A manutenção dos níveis de colesterol inclui a adoção de hábitos saudáveis, como praticar atividades físicas, dormir bem, se alimentar de forma saudável e evitar o tabagismo e comidas ultraprocessadas. Porém, em muitos casos, principalmente devido a fatores genéticos, o tratamento medicamentoso, acompanhado do especialista da saúde, é recomendado e necessário.
A relação entre colesterol alto e AVC também é significativa: segundo Dr. Avezum, estima-se que 135 mil casos por ano poderiam ser evitados no país com prevenção e tratamento do colesterol elevado. Além disso, 60% dos casos de demência também estão associados a fatores de risco cardiovasculares modificáveis, como pressão alta, tabagismo, sedentarismo, obesidade, alimentação não saudável, e depressão.
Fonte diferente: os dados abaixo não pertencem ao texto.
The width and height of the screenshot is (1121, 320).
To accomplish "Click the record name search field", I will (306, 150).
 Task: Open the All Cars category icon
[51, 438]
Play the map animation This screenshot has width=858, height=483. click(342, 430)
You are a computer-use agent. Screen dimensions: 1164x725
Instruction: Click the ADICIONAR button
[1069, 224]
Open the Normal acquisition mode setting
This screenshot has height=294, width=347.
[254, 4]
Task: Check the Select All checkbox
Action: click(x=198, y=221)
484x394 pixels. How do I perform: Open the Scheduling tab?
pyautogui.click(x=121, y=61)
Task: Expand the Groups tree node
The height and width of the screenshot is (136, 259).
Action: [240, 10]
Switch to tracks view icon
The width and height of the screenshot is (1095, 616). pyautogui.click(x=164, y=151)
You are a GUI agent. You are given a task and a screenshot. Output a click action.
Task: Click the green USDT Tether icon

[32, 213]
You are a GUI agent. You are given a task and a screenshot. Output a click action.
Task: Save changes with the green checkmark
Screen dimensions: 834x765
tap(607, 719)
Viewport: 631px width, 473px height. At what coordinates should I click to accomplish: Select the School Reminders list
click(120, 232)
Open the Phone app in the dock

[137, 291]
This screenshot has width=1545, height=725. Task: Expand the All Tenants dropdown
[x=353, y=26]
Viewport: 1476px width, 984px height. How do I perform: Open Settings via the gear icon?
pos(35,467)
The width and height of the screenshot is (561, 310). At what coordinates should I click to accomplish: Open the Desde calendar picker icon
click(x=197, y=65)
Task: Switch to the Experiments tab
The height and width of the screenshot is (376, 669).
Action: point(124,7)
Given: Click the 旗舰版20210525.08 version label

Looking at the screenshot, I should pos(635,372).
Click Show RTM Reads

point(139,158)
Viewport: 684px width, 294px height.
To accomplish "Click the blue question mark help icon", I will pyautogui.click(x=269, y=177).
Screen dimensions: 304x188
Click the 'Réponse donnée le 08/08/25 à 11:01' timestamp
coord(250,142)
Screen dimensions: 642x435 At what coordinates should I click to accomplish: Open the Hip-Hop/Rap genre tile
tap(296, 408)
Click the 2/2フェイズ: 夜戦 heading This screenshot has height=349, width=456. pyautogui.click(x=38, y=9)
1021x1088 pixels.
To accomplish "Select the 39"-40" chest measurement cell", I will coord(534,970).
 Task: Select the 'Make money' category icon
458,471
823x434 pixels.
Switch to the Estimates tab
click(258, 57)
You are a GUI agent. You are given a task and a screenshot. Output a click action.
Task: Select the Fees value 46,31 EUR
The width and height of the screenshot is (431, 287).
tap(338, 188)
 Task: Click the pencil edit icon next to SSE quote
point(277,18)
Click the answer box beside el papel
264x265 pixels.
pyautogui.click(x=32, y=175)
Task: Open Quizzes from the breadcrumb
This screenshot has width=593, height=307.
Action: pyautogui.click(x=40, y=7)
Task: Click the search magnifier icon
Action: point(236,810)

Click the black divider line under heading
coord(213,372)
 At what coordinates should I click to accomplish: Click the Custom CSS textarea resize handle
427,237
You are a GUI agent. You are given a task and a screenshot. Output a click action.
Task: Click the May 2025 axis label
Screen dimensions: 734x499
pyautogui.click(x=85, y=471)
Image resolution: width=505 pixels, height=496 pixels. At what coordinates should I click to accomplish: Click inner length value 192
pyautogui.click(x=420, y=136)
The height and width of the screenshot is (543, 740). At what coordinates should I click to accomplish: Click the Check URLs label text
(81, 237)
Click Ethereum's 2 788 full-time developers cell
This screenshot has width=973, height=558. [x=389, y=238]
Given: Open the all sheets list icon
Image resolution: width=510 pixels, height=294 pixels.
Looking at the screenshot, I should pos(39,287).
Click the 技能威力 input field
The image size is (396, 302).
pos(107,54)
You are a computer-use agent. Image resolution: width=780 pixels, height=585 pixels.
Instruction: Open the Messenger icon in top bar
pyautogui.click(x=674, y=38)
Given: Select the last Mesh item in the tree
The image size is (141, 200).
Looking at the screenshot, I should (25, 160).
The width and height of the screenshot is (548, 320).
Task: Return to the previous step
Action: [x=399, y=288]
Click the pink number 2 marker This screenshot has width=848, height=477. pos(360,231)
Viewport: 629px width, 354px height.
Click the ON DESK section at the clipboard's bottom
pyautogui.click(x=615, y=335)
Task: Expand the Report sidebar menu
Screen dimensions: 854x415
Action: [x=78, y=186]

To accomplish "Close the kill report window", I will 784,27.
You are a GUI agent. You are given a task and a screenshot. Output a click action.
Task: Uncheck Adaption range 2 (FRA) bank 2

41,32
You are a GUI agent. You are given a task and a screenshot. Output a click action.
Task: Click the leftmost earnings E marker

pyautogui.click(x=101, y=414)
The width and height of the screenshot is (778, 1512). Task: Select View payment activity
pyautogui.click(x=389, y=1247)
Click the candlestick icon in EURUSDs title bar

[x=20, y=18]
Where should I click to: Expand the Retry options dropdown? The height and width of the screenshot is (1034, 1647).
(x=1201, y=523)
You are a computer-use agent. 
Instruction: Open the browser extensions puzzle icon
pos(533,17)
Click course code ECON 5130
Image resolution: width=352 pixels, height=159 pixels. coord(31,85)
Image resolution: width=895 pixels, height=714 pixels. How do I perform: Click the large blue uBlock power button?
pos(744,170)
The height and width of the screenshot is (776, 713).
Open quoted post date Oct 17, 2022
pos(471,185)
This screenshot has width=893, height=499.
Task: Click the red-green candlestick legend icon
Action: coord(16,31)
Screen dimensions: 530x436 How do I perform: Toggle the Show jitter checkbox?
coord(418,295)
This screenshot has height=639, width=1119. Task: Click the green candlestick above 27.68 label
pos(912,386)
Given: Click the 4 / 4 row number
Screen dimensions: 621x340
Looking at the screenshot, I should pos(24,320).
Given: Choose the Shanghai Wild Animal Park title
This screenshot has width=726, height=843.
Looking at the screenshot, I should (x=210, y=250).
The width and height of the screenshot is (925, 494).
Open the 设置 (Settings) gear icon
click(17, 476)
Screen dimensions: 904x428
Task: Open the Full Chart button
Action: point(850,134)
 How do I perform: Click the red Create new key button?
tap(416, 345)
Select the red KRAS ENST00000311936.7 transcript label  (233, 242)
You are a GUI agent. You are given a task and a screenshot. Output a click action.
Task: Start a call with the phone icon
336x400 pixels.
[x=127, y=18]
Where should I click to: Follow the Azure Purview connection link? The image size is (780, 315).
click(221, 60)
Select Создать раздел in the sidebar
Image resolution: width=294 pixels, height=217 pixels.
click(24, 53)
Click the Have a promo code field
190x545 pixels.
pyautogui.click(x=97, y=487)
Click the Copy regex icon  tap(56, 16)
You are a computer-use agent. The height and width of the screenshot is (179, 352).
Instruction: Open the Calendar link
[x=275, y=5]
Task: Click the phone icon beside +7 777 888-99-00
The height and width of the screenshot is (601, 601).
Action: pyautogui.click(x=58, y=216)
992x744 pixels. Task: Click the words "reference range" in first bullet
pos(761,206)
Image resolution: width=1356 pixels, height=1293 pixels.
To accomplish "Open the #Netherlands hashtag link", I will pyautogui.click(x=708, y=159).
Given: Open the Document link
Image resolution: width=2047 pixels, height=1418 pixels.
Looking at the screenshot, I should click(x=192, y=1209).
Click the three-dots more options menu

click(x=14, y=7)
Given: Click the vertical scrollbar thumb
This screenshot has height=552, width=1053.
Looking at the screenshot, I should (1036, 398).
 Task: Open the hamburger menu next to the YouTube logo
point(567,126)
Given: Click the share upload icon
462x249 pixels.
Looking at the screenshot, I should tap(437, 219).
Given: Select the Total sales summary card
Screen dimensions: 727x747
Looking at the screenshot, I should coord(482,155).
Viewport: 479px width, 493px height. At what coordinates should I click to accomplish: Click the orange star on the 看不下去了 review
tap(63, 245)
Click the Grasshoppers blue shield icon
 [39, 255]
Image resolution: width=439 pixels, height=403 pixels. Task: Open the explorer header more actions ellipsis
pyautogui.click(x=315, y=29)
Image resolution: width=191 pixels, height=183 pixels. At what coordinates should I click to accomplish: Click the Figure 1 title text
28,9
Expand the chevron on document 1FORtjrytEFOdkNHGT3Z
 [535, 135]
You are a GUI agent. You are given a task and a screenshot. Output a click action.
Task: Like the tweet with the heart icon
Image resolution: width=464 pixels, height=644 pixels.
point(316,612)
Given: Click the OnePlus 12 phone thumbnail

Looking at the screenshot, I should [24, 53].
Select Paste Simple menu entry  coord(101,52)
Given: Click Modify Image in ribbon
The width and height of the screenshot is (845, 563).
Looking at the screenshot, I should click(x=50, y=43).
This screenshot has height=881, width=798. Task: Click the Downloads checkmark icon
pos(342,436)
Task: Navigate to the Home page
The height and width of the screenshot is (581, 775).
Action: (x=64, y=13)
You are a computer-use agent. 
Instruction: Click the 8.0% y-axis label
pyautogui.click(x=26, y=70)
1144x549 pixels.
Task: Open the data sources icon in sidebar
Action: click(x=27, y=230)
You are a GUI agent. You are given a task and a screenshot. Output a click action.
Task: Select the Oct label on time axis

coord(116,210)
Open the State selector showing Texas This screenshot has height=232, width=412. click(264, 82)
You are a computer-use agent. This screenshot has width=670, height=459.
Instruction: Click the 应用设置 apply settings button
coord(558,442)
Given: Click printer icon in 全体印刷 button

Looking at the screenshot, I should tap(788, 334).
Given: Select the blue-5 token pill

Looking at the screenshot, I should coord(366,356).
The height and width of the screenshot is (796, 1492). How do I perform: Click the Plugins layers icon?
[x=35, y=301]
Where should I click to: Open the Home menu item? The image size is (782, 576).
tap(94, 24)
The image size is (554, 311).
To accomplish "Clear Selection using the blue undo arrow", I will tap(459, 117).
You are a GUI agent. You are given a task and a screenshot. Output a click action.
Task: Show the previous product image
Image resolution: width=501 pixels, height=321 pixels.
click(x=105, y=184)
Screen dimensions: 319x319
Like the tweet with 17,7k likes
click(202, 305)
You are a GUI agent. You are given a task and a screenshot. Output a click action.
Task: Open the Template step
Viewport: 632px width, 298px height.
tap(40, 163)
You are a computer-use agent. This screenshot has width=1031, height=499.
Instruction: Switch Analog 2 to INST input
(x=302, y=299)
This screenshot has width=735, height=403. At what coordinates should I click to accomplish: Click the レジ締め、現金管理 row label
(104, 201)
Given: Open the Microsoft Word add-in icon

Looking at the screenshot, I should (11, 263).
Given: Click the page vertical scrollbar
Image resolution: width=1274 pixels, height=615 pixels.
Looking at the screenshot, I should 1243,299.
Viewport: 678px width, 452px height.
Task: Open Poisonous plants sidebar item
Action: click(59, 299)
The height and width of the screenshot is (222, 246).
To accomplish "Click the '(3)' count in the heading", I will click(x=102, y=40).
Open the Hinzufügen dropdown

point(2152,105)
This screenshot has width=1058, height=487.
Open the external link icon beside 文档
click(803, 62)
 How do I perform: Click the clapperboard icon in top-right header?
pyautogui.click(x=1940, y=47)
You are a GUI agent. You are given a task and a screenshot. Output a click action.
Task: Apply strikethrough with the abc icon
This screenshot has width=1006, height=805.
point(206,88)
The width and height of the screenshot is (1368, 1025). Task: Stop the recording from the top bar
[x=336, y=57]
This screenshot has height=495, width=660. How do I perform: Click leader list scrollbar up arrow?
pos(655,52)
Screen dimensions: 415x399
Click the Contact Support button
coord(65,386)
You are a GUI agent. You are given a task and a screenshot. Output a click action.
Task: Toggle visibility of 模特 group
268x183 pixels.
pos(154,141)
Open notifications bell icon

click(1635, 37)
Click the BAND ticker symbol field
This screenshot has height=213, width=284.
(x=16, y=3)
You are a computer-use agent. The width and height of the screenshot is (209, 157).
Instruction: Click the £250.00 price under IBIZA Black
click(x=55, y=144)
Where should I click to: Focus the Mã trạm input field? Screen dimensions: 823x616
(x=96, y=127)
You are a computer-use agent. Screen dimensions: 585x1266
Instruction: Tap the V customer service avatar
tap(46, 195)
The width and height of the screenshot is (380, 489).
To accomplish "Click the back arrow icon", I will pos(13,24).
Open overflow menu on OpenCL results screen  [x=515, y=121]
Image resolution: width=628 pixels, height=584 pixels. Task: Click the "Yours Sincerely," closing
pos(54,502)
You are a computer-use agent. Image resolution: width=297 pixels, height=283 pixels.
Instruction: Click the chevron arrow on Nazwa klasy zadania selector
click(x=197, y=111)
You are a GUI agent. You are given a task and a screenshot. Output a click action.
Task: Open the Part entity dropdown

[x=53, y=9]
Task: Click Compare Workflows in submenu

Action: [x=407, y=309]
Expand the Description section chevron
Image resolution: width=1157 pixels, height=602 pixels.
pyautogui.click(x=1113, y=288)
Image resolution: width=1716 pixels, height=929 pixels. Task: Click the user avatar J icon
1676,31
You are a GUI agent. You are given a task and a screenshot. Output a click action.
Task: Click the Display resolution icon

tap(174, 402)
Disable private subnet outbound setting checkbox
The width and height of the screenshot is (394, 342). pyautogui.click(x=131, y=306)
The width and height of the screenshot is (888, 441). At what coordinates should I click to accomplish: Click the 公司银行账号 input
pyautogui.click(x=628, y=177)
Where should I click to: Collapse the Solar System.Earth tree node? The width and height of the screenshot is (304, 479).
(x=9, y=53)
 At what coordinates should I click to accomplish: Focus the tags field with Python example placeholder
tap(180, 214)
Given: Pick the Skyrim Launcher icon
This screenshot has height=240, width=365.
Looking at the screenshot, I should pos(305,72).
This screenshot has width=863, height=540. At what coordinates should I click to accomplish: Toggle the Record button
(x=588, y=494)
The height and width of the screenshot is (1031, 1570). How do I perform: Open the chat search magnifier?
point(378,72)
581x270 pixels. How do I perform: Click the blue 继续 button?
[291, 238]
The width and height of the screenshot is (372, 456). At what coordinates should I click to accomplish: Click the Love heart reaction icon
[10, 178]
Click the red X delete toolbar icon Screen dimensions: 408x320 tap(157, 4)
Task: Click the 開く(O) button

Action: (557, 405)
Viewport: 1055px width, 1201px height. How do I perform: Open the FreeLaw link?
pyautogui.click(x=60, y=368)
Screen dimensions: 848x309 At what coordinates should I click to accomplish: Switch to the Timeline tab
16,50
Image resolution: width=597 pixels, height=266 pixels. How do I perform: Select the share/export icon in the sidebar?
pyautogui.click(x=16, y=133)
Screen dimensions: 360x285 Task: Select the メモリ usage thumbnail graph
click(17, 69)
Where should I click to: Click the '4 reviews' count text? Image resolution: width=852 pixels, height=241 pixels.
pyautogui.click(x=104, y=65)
Estilo de vida: a verdadeira medicina
Apesar do avanço das terapias, o grande desafio está na implementação do conhecimento existente. De acordo com o estudo PURE, 20% dos pacientes que tiveram infarto e 30% dos que sofreram AVC no Brasil não usam qualquer medicação após o evento.
“Hoje, mais importante do que gerar novas evidências científicas é conseguir aplicar o que já sabemos. Isso envolve ações coordenadas entre a população, os profissionais de saúde e o sistema de saúde. Prevenir ainda é a forma mais eficiente de salvar vidas e conter os custos crescentes com doenças crônicas”, reforça o Dr. Avezum.
No fim das contas, o especialista resume: “Não conseguimos evitar a morte, mas conseguimos reagendá-la. Prevenir é conquistar um late checkouts da vida.”